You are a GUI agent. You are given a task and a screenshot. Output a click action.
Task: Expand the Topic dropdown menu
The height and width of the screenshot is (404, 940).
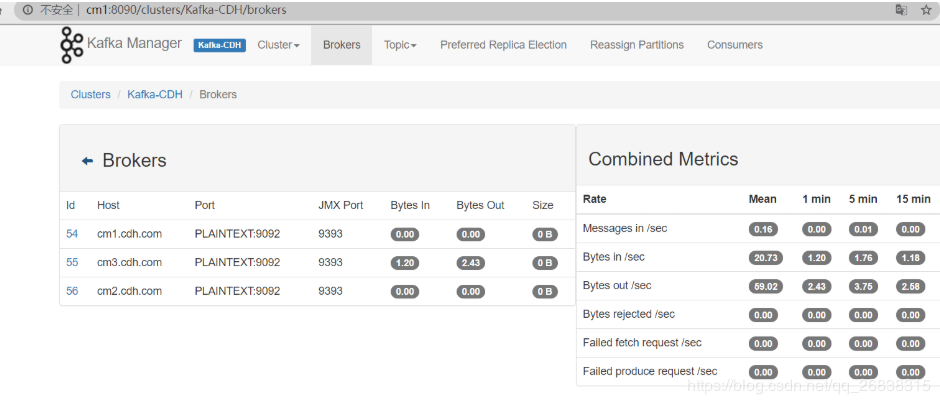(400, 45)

-=-=-

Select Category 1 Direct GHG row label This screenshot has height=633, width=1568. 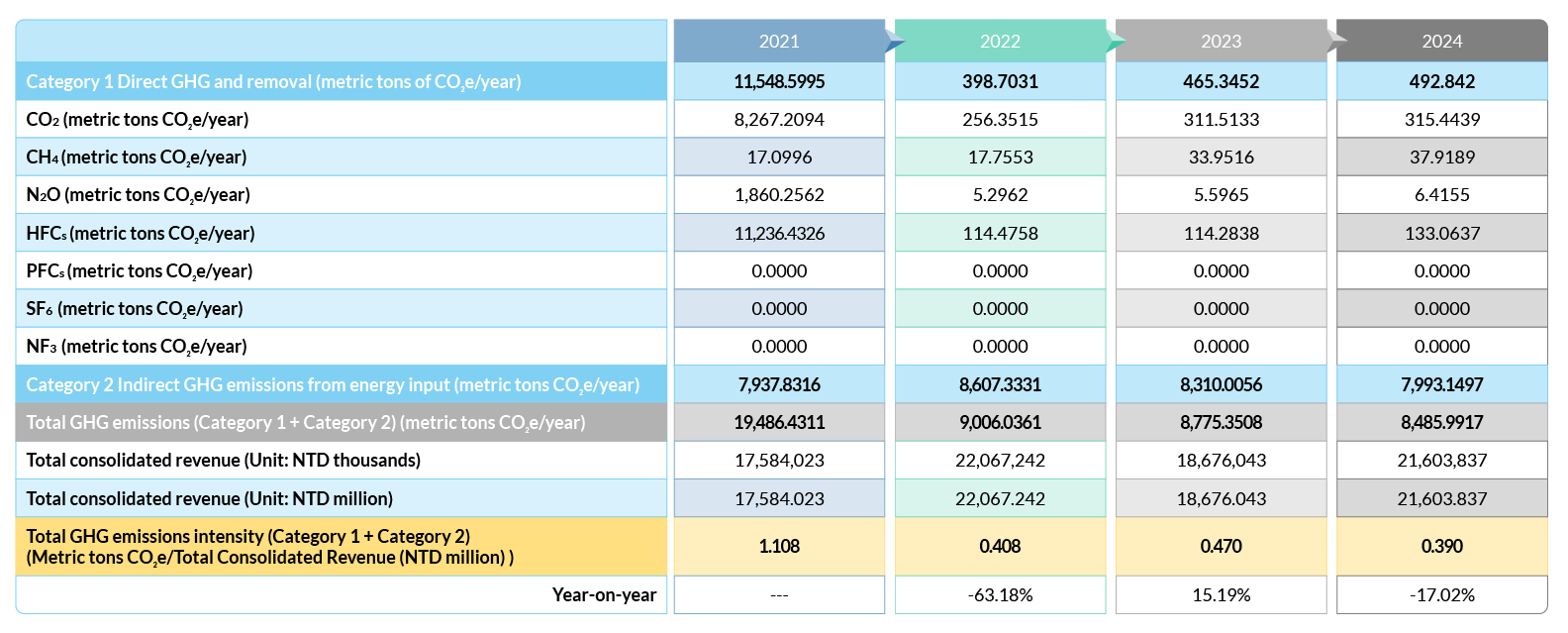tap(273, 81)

-=-=-

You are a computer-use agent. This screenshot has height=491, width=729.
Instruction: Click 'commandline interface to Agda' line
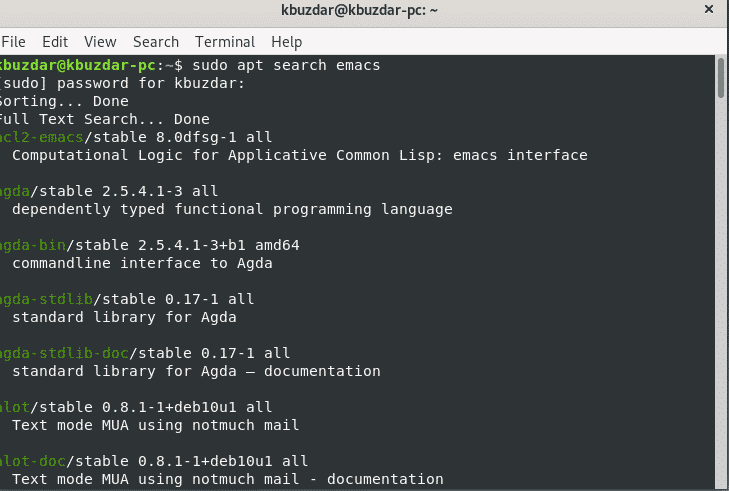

-=-=-

_Problem:_
In the portion of the data that begins with the line containing "You are a computer-use" and ends with the line containing "Instruction: Click 'commandline", substitute "Task" for "Instruction" and reproduce only those lines, leaving everything else unchanged.

_Expected output:_
You are a computer-use agent. This screenshot has height=491, width=729.
Task: Click 'commandline interface to Agda' line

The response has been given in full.